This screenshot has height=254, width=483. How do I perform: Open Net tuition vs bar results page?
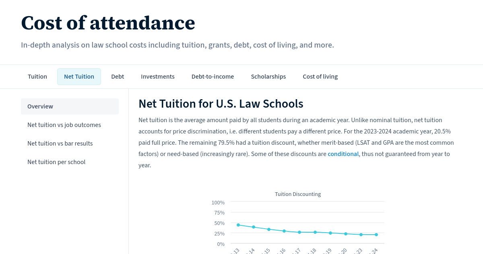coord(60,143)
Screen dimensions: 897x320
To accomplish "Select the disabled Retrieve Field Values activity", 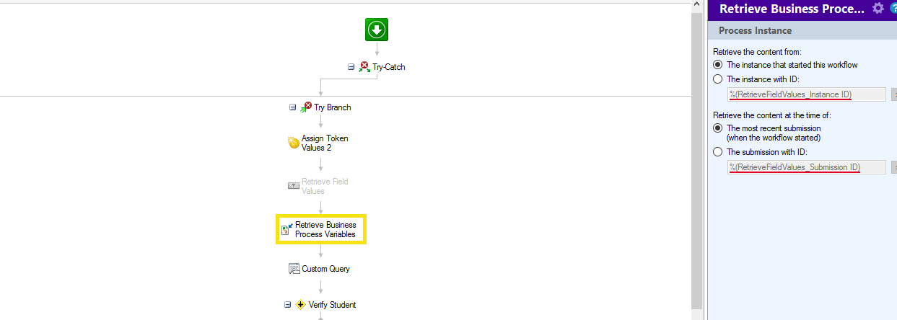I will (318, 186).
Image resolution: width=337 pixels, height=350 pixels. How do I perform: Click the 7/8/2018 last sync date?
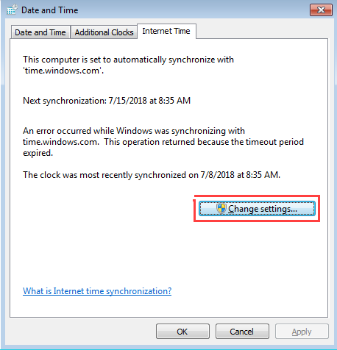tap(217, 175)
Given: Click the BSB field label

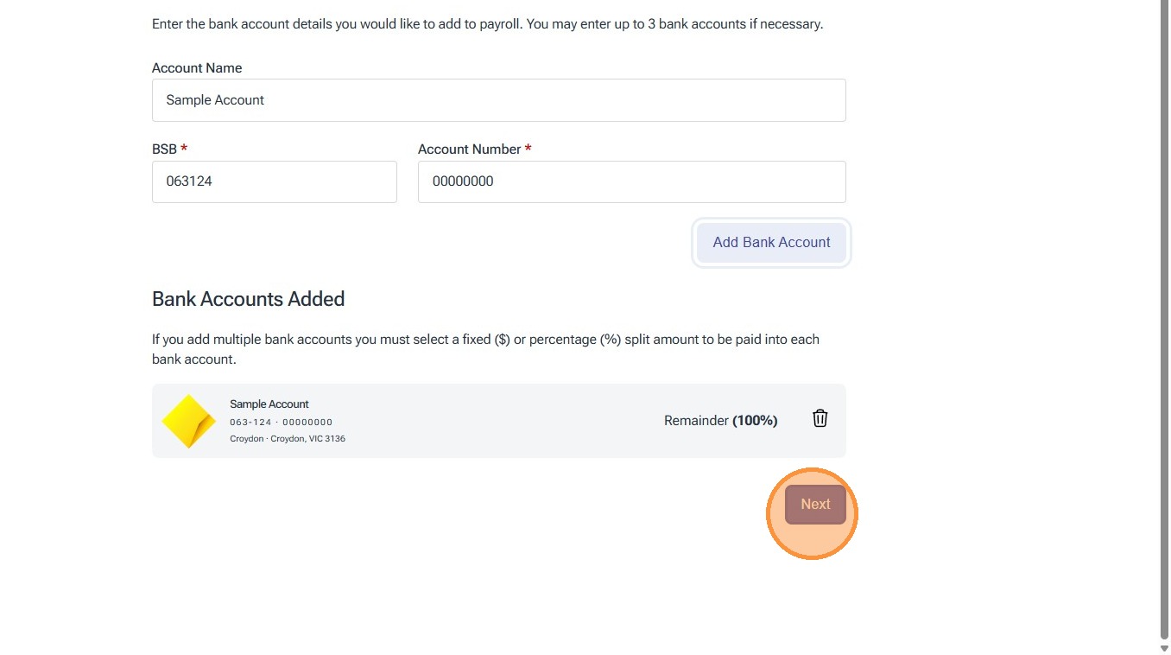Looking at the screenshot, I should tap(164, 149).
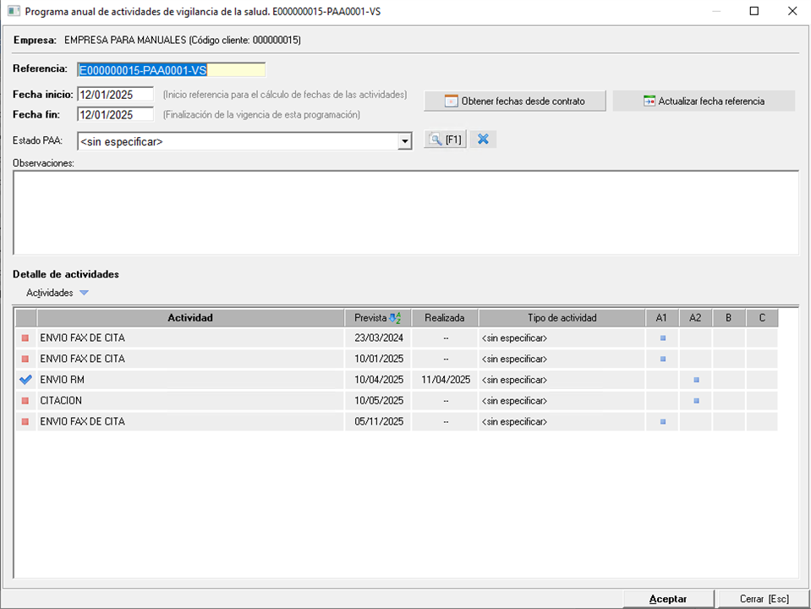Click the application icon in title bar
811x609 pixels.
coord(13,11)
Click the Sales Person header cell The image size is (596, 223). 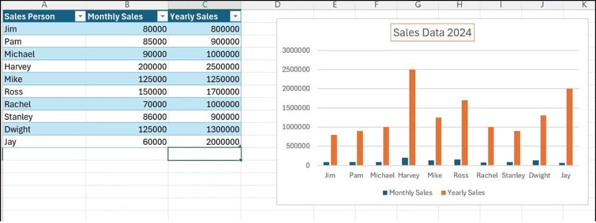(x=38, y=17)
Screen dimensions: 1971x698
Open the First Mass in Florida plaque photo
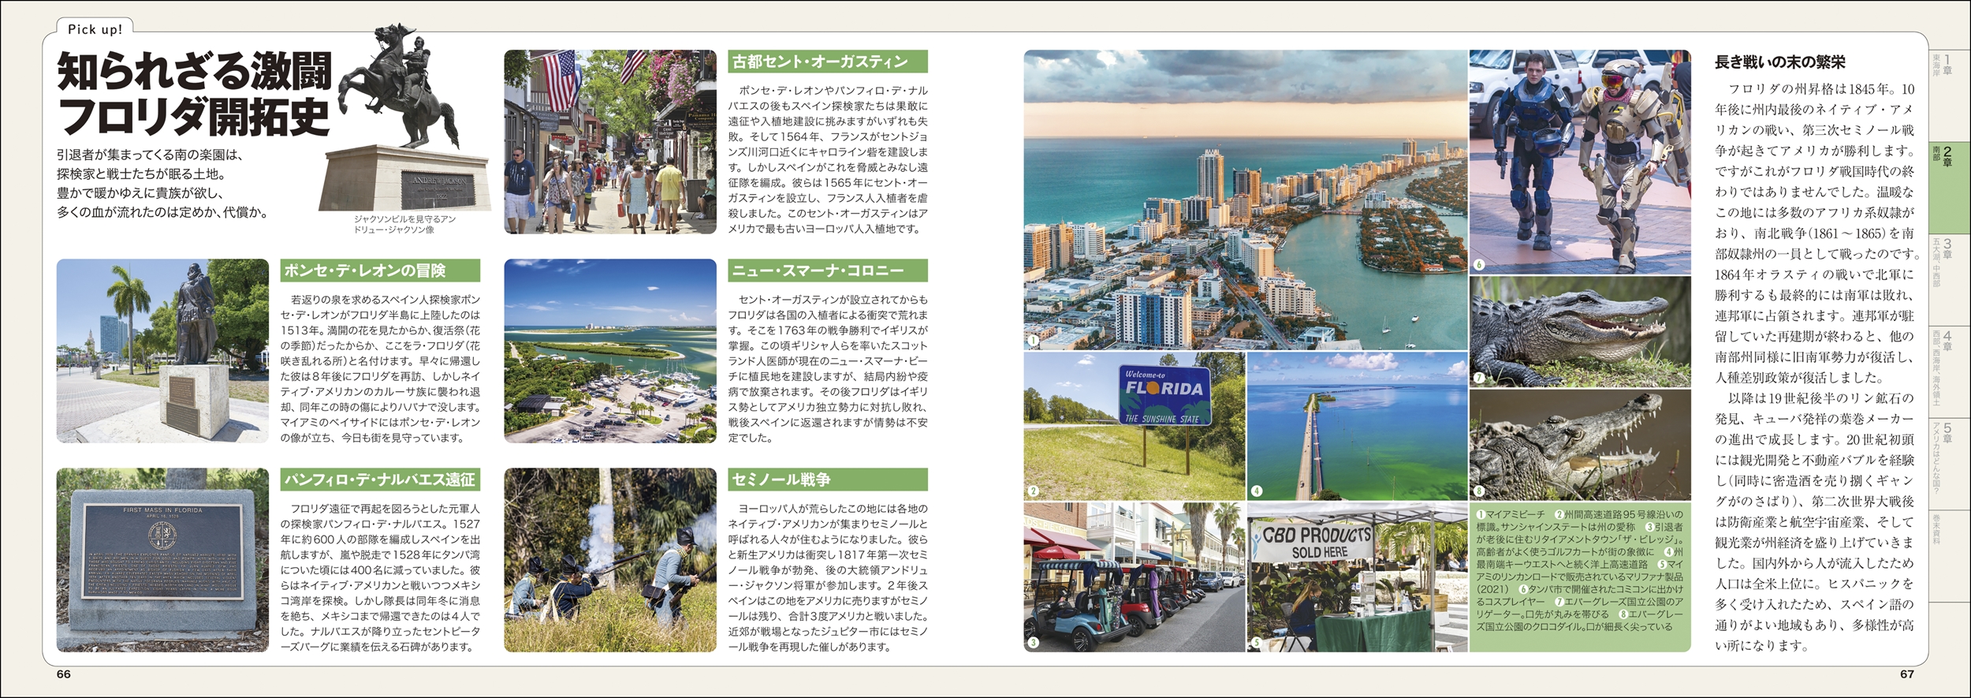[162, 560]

☆ ☆ ☆ ☆

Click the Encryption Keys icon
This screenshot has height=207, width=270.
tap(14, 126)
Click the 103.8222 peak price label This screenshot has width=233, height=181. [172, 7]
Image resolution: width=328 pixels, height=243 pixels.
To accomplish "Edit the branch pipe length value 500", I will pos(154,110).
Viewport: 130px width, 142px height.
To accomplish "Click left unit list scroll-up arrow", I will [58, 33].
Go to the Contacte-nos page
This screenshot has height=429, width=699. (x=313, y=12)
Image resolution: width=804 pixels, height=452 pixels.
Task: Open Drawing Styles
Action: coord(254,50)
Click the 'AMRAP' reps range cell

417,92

☆ ☆ ☆ ☆

Directions for this task:
Go through the records above. Copy each line in which the string "dimensions" appears.

Answer to this exercise:
Screen dimensions: 897x320
Screen dimensions: 1971x698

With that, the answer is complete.